On fut sidérés. Voler les œufs de dragons si grands qu'ils pouvaient attraper des voitures avec leurs pattes énormes et leur force herculéenne, c'était de la pure folie. Une seule question vint.
- Mais pourquoi?
- Si on ne fait rien, la croissance trop grande de leur nombre conduirait à la perte de toute les formes de vie de cette île. Les wyverns se battraient toutes et s'entre-dévoreraient entre elles, ce qui finirait par les faire partir de l'île, vers nos bases.
- Ce que l'on ne veut pas, en gros. Et tu veux qu'on t'aide pour ça, c'est ça?
- Oui, et à ce qu'il paraît, leur population a augmenté sans raison en dehors de la période de reproduction,ce qui ne va pas nous simplifier la tâche. Ça vous fera un bon entraînement avant qu'elle n'arrive.
- Kat?
- Votre vrai mentor, si vous préférez.
- Comment ça, vous voulez dire que c'est elle qui doit s'occuper de nous?
Il répondit par un sourire en coin.
- J'y peux rien, si c'est une plus jeune que vous qui va vous enseigner comment vous battre, même si j'avoue que vous avez déjà du potentiel.
Fabien s'enflamma.
- Vraiment?
Glados nous montra l'écart entre son pouce et son index.

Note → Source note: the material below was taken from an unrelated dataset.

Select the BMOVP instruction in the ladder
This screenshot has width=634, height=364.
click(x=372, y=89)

- Un chouilla pour l'instant.
Mon ami se senti blessé.
- Bon, c'est pas tout, mais faut que je vous apprenne comment ne pas se faire repérer par ces demoiselles en chaleur. Venez avec moi.
Il partit d'un coup dans la forêt, et nous nous dépêchons de le suivre au pas de course. Il était presque aussi agile qu'un raptor dans cet environnement, faisant des sauts de la taille d'un homme pour pouvoir passer au dessus d'arbres déracinés, et filant avec la vitesse du vent. On faillit même de le perdre, mais il s'était arrêté un peu plus loin, allongé dans des broussailles. Nous fîmes de même à côté de lui. La vision que cet emplacement était tout aussi belle qu'effrayante. Une wyvern avait décidé d'installer son nid dans une clairière de la forêt. Non, cette clairière a été faite par la wyvern en question, qui avait piétinée les arbres et les avait rassemblés et découpés pour faire le nid. Le trop plein avait été mis de côté vers la montagne au bord de la clairière.

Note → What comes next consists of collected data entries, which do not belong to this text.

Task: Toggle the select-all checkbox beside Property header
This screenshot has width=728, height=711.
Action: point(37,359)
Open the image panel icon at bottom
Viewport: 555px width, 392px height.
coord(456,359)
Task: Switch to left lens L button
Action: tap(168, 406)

- Voilà pourquoi je veux que vous m'aidiez, chuchota Glados. Les wyverns n'ont même plus la place de pondre leurs œufs dans la crevasse centrale. Il faut enlever le protégé de cette wyvern, ce sera votre entraînement du jour. Si vous me ramenez l'œuf sans la mère à vos trousses, vous aurez accès à de la viande de boeuf cuite.
Du boeuf, un bon steak. Voilà ce qui nous motiva, Fabien et moi. Aria ne connaissais pas l'animal, mais elle ne discuta pas l'offre, décidée de goûter cette nouvelle viande.
Le problème... C'était la mère. Comment allons-nous faire en sorte de...
- Il faut la distraire, fis-je. Qui y va?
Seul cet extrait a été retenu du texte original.